Unifor rebate crítica da Prefeitura sobre exames em animais mortos

 

Ricardo Welbert 

 Após a Prefeitura de Divinópolis criticar os resultados de 14 exames feitos por uma veterinária e um biólogo do Centro Universitário de Formiga (Unifor) em carcaças de animais submetidos a eutanásia no Centro de Referência de Vigilância em Saúde Ambiental (Crevisa), a instituição formiguense rebateu. Procurado pelo Agora, o Unifor afirmou que apenas atendeu a um pedido feito pelo Ministério Público mineiro.  

— O Unifor atendeu a uma requisição feita pelo promotor de Justiça Leandro Will, encaminhando informações acompanhadas de laudos e relatórios a respeito das análises clínicas realizadas nos animais sacrificados na sede do Crevisa, em Divinópolis. Os documentos foram anexados no procedimento investigatório criminal — diz, encerrando o comunicado.  

De acordo com o Crevisa, os laudos de necropsia “apresentaram dados divergentes ou não conclusivos e não descaracterizaram a necessidade da eutanásia realizada, uma vez que a divergência considera apenas que dois animais apresentaram resultado negativo para leishmaniose visceral canina”.  

— O motivo apresentado na ficha de atendimento do veterinário responsável foi o sofrimento e a fase terminal de doença e não necessariamente leishmaniose visceral canina. Os exames de DPP [sigla do inglês Dual Path Platform] são realizados sempre a título de estatística epidemiológica — diz o Crevisa. 

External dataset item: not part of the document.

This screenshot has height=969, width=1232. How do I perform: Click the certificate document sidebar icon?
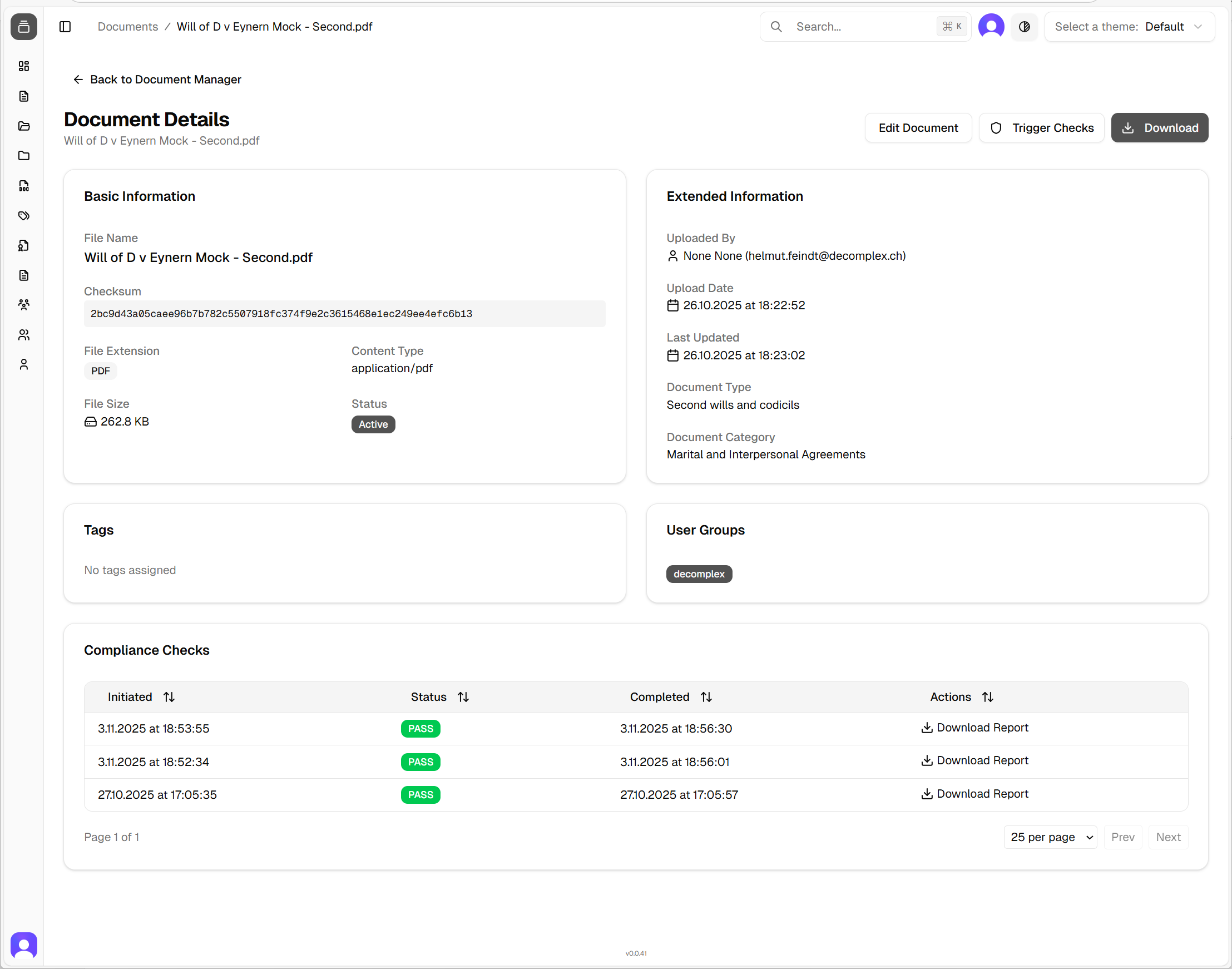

Procurado pelo Agora, o promotor Leandro Wili afirma que a crítica feita pelo Crevisa não influencia na apuração dos fatos. 

— Vamos anexar ao inquérito. Isso não muda nossa linha de investigação. Existem divergências graves nos 14 laudos. Por isso, convocaremos a equipe do Crevisa para depor sobre os casos — diz ele.  

Ainda segundo Wili, os profissionais do Unifor também serão ouvidos. As conversas então sendo agendadas para a partir de segunda-feira, 21.